Le premier rapport qui fit connaître au public chrétien l'ouverture de la Famille était signé de nous deux, lui comme directeur, moi comme secrétaire. Nul, j'ose le dire, ne fut mieux à même de le connaître, de savoir ce qu'il était, ce qu'il lui a fallu de foi, d'énergie, de dévouement pour entreprendre ce qu'il a fait et le mener à bonne fin. Nul, non plus ne fut mieux placé pour le juger à sa valeur, apprécier les dons éminents qu'il avait reçus. Homme du monde, à ses heures, artiste dans l'âme, gracieux, aimable, il avait tout pour séduire ceux qu'il voulait gagner à sa cause. « C'est un voleur, » disait après l'avoir entendu, au sortir d'une soirée organisée en faveur des asiles, une dame qui s'était promis de ne rien donner et n'avait pu s'empêcher de vider sa bourse. Pour réaliser ce qu'il avait conçu, il possédait des qualités de premier ordre, « le coup d'œil prompt, le sens pratique, l'autorité du commandement, et avec cela tant de charmes dans les manières, quelque chose de si sympathique dans la voix, de si pénétrant dans le regard, qu'on s'explique sans peine l'ascendant qu'il exerçait sur son entourage. Pour l'œuvre à laquelle Dieu l'avait appelé, il était vraiment the right man in the right place » (p. 173).






Clément de Fayes,
condisciple de John Bost à Sainte-Foy (1842-1843)
Évangile et liberté
Journal religieux du canton de Vaud
(1894)
Benjamin Pozzi

Benjamin Pozzy

Notes :

Benjamin Pozzy (Pozzi) (1820-1905) est pasteur de l'église de Bergerac de 1843 à 1849. Il quitte l'Église réformée pour rejoindre l'Église évangélique libre fondée par Frédéric Monod. Il participe à la fondation de l'église évangélique libre de La Force. En 1849, il fonde l'église évangélique libre de Bergerac. Puis il est pasteur à Pau et Bordeaux.

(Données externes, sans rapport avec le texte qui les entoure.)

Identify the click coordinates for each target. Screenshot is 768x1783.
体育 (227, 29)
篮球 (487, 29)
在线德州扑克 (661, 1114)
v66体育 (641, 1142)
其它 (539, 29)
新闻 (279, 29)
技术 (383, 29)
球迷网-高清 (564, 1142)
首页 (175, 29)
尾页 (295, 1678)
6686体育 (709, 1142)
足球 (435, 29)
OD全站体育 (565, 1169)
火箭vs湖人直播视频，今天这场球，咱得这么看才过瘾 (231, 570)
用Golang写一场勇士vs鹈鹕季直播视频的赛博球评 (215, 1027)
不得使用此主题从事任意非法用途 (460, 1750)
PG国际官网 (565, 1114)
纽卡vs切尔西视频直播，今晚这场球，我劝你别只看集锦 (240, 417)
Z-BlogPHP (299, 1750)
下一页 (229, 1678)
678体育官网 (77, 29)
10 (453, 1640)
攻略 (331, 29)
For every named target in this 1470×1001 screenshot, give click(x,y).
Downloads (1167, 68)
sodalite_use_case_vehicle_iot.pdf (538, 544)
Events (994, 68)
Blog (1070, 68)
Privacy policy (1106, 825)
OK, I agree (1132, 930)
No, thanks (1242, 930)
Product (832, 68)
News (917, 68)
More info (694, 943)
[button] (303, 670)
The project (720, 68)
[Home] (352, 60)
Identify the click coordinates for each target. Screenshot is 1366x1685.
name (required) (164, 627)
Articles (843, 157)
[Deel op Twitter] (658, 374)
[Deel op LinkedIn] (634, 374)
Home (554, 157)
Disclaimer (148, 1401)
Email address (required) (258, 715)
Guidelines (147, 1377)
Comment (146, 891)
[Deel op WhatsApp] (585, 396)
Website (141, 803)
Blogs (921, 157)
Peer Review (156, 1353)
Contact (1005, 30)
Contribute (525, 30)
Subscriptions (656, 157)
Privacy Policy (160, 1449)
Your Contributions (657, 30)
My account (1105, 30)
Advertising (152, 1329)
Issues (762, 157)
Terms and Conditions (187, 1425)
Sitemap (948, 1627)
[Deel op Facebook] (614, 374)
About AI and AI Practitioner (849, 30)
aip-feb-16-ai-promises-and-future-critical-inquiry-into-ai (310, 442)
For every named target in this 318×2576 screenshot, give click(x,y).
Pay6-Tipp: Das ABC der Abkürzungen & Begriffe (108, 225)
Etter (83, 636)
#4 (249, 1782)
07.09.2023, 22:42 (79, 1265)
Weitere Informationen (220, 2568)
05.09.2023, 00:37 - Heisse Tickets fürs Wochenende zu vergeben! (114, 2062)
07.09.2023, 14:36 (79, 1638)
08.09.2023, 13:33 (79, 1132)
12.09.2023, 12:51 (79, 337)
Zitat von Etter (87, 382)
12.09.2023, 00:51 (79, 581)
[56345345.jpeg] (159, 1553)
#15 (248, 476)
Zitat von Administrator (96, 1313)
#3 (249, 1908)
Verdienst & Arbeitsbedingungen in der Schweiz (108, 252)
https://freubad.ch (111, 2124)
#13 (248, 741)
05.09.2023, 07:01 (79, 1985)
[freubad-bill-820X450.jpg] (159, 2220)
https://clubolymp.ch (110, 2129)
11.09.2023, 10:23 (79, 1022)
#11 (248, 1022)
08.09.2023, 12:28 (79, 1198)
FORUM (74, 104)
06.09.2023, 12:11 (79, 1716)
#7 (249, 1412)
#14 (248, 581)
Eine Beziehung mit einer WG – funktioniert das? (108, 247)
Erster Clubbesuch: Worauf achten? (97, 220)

Voir Encyclopédie des sciences religieuses : Dominique-Benjamin Pozzy (1882)

Voir Bibliographie générale de l'Agenais : Benjamin Pozzy et son frère Jean-André, dit Adrien, Pozzy, poète, auteur de textes en patois, par Jules Andrieu (1887)

Le père de Benjamin Pozzi est originaire de Poschiavo, vallée italophone des Grisons (au sud-est de Saint-Moritz).

Voir L'odyssée des pâtissiers grisons par Jean-Claude Romanens, in Suisse magazine (2010)

Benjamin Pozzi épouse Inès Escot-Meslon (1821-1857).

Leur fils, Samuel Pozzi (1846-1918), né à Bergerac, est chirurgien, pionnier de la gynécologie moderne (voir Wikipédia).